By Arab News
By Faisal Mrza*
Oil markets were disappointing last week, as reports of stocks oversupply and poor economic numbers sent prices tumbling.
The International Energy Agency (IEA) has succeeded in paving the way for a low oil price environment by promoting poor oil demand growth globally with unjustified pessimism and weak arguments. The IEA’s gloomy outlook managed to set the stage for Brent to hover near $70 per barrel and WTI to flirt with $60 per barrel (the lowest levels since April 2018).
By the weekend, prices fell about 20 percent from their October highs, with Brent at $70.18 per barrel and WTI down to $60.19 per barrel. The drop in WTI prices for a tenth day is the longest losing streak in at least three decades. It is the fifth straight week of losses for crude futures.
Crude prices took a nosedive as waivers on Iranian sanctions and rising supplies offset export- cut concerns. The oil market is delinking somewhat from equities, which have largely been rebounding since early November. The surge in supplies has helped to drive bullish speculators out of the paper market. This in turn has weakened the underlying structure of oil futures, creating a discount for near-term contracts compared to longer-dated ones. Consequently, the bulls are challenged to prove themselves correct in such unpredictable times.

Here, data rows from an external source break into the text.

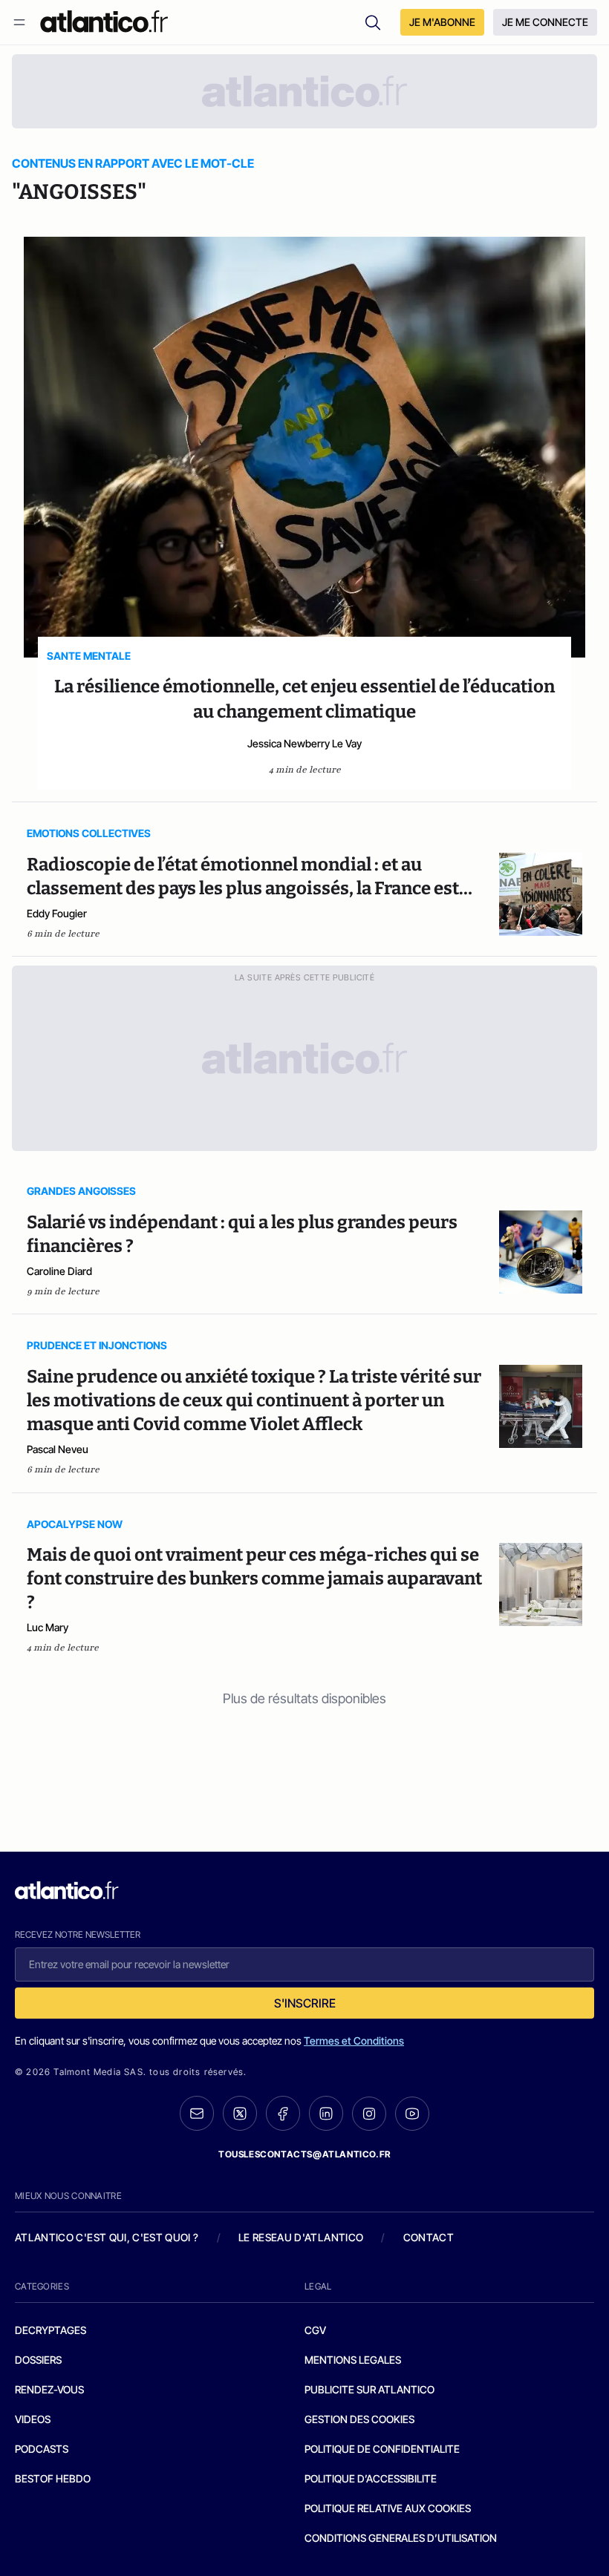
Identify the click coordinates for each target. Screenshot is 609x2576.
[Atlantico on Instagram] (369, 2114)
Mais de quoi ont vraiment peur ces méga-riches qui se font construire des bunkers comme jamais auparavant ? (254, 1578)
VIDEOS (33, 2419)
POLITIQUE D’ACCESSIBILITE (370, 2478)
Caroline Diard (59, 1271)
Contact (428, 2237)
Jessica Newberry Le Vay (304, 743)
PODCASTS (41, 2448)
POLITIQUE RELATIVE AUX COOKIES (387, 2508)
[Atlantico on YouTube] (412, 2114)
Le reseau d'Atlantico (300, 2237)
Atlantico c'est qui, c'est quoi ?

US crude stocks increased for the seventh consecutive week. This left domestic crude stocks nearly 37 million barrels higher than they were in mid-September as a result of US weekly crude oil production that jumped to the highest on record. Also, the global supply outlook has improved with the restart of Libya’s oil production to 1.25 million barrels per day. All Libya’s oil fields and ports are operating, although protesters are once again threatening a shutdown of El Sharara, the largest producing field. All these bearish developments have put massive downward pressure on oil prices.
Other developments in the physical market that sent the oil-market bears into a frenzy are soaring freight rates, amid rising shipments from the Arabian Gulf to China. Refining margins also slumped further across all regions in October. Light products contributed to the weak margin, as Naphtha and LPG crack spreads fell throughout the month and undermined rises in middle distillate and fuel oil crack spreads.
Gasoline was predominantly responsible for much of this weakness. Gasoline crack spreads in the US Gulf coast, Northwest Europe and the Mediterranean have fallen steadily since August and by the end of October hit their lowest level since mid-2014. Gasoline margins turned negative in China, but diesel demand remains robust and expectations are for exports of both products to increase, which could weigh on Singapore prices.
US gasoline prices have come under pressure from rising stocks, slow demand and a looming switch to winter-grade products. Weak gasoline margins kept Naphtha prices soft amid slackening demand, while high freight rates pressured export interest.
It appears that the weakness in gasoline markets may partly be a result of US President Donald Trump’s intention to allow a higher ethanol blend in the national specification for summer gasoline.
The key motive for allowing an E15 ethanol blend in the summer appears to be to try to push down the price of gasoline at the pump by adding about 400,000 to 500,000 barrels per day of a cheaper product to the US gasoline pool. This change would have been ineffective after the summer high gasoline demand season and will leave some additional unwanted volumes of gasoline in the US upon the upcoming winter season and the low demand for gasoline.
With the start of the Iranian sanctions, and a month prior to the critical 175th meeting of the OPEC Conference, due to be held on Dec. 6, there will be many considerations for the new oil output strategy in order not to flood the market while keeping it well balanced. This comes at a time when Goldman Sachs emphasized that there will be an oil shortage in 2020 as a result of a lack of upstream investment.
The OPEC/non-OPEC Joint Ministerial Monitoring Committee (JMMC), chaired by Saudi Arabia, will meet today in Abu Dhabi to assess market conditions and discuss next steps. In its October meeting, the JMMC has already directed its Joint Technical Committee (JTC) to continue to study the 2019 outlook and present options on 2019 production levels to prevent the reemergence of a market imbalance.